General characteristics
- Type: Gunboat
- Displacement: 1,300 t (1,300 long tons)
- Length: 80.5 m (264 ft 1 in)
- Beam: 11.5 m (37 ft 9 in)
- Draft: 4 m (13 ft 1 in)
- Speed: 14 knots (26 km/h; 16 mph)
- Armament: 3 × 101.6 mm Vickers artillery guns; 6 × 20 mm Oerlikon machine guns;

= ARM Guanajuato (C-07) =

Former Mexican Navy gunboat

ARM Guanajuato (C-07), also known as Cañonero Guanajuato, was a gunboat that served for the Mexican Navy until 2001. It has been located at the shore of the Jamapa River, in the municipality of Boca del Río, Veracruz, as a museum ship.

== History ==
The ship was commissioned by the Mexican government between 1931 and 1933 from the Spanish shipyard Sociedad Española de Construcción Naval del Ferrol (also known as Astillero El Ferrol), along with the transport ship Durango, gunboats Querétaro and Potosí and ten coastguards.

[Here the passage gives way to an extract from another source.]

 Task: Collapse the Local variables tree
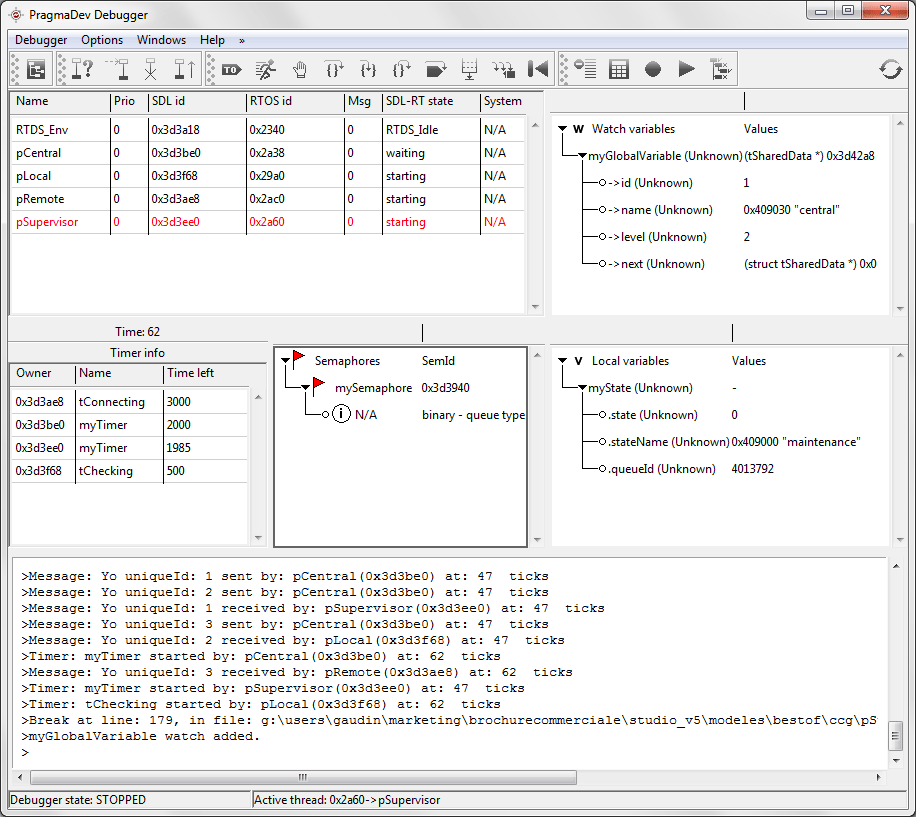[x=563, y=361]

The Guanajuato was laid down in May 1934 and delivered into service in 1936. Although it was initially planned as a warship, during the Second World War the Guanajuato served as a convoy escort in Central America.

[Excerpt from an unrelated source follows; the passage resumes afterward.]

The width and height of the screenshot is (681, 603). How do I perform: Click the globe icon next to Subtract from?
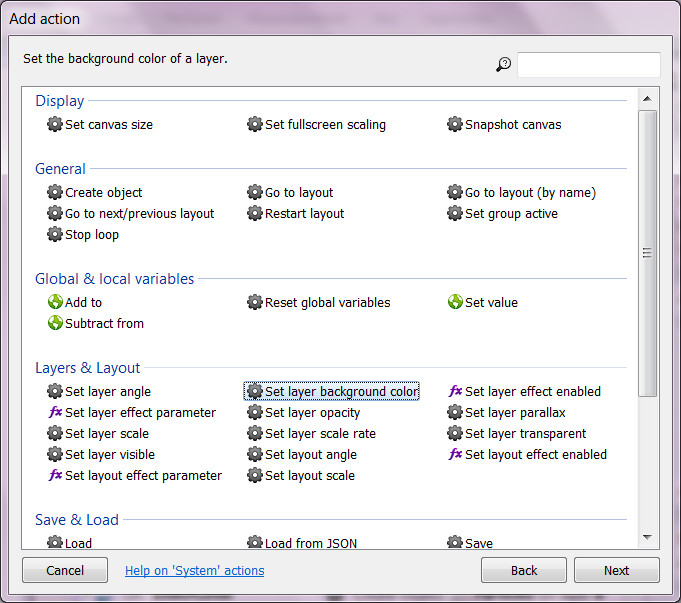(55, 323)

During 1966 and 1967, the gunboat was used as sail training for the Heroica Escuela Naval Militar. Along the two years, the ship travelled to Mexico, Brasil, Argentina, Chile and Peru. The Guanajuato's last navigation with the Navy was in 1997, being retired from service in 2001.

=== Present day ===
In 2007, the Guanajuato was opened to the public as the Museo Naval Interactivo Cañonero Guanajuato C-07 (Naval Interactive Museum Cañonero Guanajuato C-07), the first floating museum of Veracruz and Latin America. The museum included 16 different exhibits, presenting how the ship looked and worked during the 1920s and 1930s.

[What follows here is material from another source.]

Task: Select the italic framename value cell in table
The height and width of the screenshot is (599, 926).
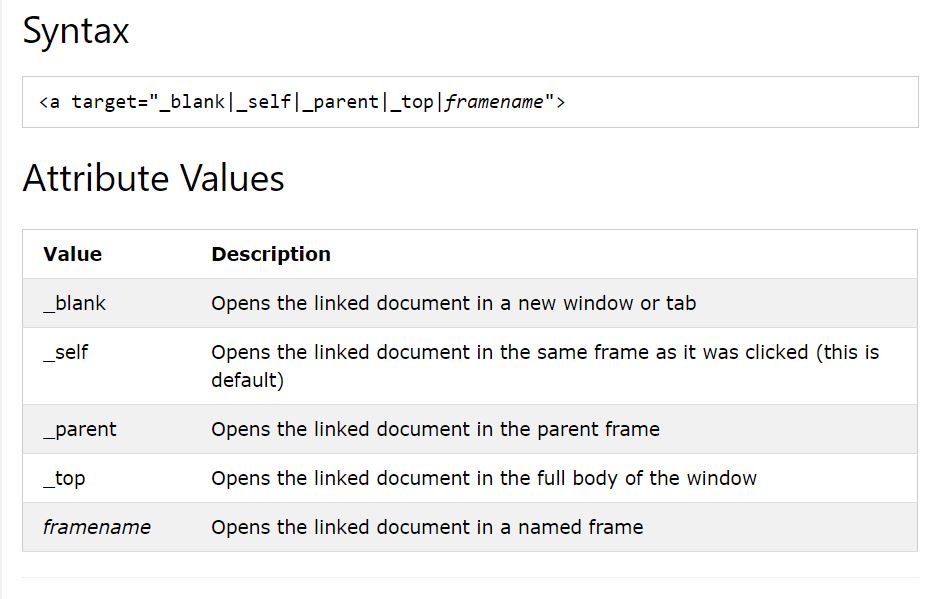Action: (x=96, y=527)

Lack of maintenance and a possible sinking of the Guanajuato led to the closing of the museum and the beginning of a maintenance project of the gunboat. Among the proposed repairs were the installation of concrete base that would settle the Guanajuato in the river, rather than floating in the shore. The maintenance came to a halt due to the COVID-19 pandemic.

According to reports, the ship, in worsening condition, was scrapped beginning in May 2023.